Given entries:
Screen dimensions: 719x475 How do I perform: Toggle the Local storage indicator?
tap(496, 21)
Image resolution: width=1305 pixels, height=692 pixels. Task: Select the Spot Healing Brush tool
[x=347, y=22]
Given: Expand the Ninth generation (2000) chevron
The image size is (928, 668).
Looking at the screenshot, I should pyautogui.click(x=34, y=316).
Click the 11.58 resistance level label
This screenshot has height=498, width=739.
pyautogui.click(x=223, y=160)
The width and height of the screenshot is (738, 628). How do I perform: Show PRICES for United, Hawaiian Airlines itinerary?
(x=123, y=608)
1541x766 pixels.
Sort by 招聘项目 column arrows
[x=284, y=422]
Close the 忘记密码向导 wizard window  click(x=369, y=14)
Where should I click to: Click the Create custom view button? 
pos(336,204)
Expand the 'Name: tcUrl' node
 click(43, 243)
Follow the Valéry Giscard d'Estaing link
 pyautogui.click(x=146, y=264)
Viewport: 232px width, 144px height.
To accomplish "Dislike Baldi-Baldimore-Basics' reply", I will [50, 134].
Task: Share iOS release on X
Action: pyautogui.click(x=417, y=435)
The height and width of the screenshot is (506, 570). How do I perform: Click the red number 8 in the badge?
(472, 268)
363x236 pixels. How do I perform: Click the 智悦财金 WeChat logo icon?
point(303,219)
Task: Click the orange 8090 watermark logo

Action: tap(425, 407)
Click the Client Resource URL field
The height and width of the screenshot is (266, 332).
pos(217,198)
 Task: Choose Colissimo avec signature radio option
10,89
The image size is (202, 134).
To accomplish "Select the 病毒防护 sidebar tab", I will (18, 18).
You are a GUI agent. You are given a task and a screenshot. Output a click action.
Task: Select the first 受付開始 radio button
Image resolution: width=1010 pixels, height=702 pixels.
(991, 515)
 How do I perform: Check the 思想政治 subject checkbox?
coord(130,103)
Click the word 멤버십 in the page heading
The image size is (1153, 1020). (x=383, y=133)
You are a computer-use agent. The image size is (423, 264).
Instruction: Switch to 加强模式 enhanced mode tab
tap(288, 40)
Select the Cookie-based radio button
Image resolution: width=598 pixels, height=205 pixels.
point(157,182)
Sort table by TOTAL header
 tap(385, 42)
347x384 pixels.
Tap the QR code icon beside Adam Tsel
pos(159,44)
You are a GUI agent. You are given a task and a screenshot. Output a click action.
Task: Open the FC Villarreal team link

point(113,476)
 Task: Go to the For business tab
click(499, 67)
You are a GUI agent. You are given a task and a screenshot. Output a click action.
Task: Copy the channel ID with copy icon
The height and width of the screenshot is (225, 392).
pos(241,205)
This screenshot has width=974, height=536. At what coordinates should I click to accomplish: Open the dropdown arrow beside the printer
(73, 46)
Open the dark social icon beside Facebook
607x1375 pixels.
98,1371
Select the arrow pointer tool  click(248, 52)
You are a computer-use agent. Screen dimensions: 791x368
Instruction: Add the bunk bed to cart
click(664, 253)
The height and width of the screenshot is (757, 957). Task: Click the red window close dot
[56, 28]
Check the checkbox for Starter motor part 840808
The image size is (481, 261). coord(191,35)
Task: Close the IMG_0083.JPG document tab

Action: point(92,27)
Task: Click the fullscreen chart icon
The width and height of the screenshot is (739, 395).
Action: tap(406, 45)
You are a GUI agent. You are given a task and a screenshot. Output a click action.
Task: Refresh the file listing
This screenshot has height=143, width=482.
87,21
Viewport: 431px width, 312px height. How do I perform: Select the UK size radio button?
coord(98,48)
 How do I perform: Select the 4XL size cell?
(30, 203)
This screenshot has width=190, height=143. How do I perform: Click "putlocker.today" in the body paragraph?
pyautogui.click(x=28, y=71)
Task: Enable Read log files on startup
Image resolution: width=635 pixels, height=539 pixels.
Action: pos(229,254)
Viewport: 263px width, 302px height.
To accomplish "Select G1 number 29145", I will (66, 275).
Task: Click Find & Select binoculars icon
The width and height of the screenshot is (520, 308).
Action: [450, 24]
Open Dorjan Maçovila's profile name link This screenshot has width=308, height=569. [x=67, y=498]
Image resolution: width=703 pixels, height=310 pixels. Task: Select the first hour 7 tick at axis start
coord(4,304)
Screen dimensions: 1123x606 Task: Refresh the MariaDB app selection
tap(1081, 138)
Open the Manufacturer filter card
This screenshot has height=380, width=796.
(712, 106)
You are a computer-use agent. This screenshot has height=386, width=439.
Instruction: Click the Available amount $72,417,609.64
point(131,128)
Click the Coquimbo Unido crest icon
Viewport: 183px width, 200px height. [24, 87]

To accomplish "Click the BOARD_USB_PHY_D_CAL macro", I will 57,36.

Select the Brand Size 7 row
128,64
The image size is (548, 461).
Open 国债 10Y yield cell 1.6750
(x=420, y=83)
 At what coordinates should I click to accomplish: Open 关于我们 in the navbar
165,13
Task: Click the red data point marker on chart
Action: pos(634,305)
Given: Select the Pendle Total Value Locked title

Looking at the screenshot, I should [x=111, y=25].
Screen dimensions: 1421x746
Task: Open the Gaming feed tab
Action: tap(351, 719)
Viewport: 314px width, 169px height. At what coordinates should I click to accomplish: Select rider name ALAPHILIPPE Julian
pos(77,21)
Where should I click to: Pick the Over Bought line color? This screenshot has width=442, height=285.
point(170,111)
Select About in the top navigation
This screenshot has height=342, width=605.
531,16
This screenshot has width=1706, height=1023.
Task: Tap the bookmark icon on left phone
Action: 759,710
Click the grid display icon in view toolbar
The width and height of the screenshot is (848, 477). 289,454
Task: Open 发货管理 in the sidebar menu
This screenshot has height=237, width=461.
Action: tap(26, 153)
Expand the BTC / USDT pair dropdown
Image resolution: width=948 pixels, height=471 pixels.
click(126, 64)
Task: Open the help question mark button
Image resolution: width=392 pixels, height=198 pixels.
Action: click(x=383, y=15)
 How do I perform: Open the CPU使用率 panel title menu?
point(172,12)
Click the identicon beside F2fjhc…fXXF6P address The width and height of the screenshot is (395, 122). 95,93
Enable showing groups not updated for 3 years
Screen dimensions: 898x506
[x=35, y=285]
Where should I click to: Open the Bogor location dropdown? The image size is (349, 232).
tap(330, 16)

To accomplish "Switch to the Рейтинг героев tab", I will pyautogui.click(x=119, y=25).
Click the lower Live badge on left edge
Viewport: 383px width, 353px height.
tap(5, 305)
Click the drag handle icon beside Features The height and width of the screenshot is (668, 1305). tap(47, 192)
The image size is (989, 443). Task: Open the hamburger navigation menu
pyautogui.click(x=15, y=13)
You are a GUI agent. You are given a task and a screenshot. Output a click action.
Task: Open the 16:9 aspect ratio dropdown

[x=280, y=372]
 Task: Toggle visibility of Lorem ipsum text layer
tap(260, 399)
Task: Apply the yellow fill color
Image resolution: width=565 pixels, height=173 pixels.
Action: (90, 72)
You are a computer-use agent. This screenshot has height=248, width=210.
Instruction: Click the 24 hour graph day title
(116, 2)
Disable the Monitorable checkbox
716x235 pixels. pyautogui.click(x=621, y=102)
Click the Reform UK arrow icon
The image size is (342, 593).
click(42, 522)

Aim of the exercise: Reproduce each line of the records in which "computer" appears.

Result for this task:
You are a computer-use agent. The image size is (423, 264).
You are a computer-use agent. Screen dimensions: 791x368
You are a computer-use agent. This screenshot has height=386, width=439.
You are a computer-use agent. This screenshot has height=248, width=210.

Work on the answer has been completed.